How do the lines below between the ones holding "по карте (526, 2020)" and "[Open menu] (28, 35)", inclusive, read? Give them again exactly, with no other lines.

= = = = = = =

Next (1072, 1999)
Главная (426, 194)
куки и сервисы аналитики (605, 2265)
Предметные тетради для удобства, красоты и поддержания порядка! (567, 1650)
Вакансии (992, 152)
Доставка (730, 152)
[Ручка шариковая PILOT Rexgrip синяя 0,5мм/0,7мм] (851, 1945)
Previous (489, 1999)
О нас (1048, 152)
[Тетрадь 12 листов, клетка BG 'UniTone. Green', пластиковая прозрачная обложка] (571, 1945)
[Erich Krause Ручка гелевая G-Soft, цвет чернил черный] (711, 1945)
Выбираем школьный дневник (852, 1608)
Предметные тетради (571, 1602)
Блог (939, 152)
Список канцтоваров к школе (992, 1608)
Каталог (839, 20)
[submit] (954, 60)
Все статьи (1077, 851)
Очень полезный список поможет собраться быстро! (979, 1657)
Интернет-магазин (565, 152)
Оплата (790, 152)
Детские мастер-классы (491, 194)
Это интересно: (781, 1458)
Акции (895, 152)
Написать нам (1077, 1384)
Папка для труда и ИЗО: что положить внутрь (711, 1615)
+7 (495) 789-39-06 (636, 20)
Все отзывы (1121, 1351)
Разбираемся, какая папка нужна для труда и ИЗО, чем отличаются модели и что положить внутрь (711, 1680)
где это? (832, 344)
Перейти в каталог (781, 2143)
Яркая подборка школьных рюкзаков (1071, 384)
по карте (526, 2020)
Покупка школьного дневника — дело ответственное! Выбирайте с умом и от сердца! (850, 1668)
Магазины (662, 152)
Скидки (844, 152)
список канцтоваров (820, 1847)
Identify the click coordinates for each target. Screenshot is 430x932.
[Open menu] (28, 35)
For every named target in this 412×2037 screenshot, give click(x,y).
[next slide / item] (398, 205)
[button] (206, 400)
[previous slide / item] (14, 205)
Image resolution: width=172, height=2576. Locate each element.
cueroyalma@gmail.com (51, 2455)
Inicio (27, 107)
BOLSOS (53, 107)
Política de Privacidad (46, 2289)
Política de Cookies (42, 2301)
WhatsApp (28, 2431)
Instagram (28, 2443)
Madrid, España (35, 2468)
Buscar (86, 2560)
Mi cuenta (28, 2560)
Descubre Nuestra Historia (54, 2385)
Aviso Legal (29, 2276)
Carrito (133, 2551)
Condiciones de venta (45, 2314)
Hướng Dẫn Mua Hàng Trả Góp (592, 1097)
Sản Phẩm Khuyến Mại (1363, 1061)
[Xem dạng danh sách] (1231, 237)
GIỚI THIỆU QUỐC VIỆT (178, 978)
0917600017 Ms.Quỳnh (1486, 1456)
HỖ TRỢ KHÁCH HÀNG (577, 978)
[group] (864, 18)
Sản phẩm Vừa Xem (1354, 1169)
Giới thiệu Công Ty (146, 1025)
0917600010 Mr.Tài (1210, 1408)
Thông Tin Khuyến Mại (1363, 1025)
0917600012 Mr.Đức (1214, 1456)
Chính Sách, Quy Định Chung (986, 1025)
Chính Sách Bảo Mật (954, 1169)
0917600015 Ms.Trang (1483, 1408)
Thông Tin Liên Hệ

= = = = = = =

* **RESPONSE**
по карте (526, 2020)
Покупка школьного дневника — дело ответственное! Выбирайте с умом и от сердца! (850, 1668)
Магазины (662, 152)
Скидки (844, 152)
список канцтоваров (820, 1847)
Identify the click coordinates for each target. Screenshot is 430x932.
[Open menu] (28, 35)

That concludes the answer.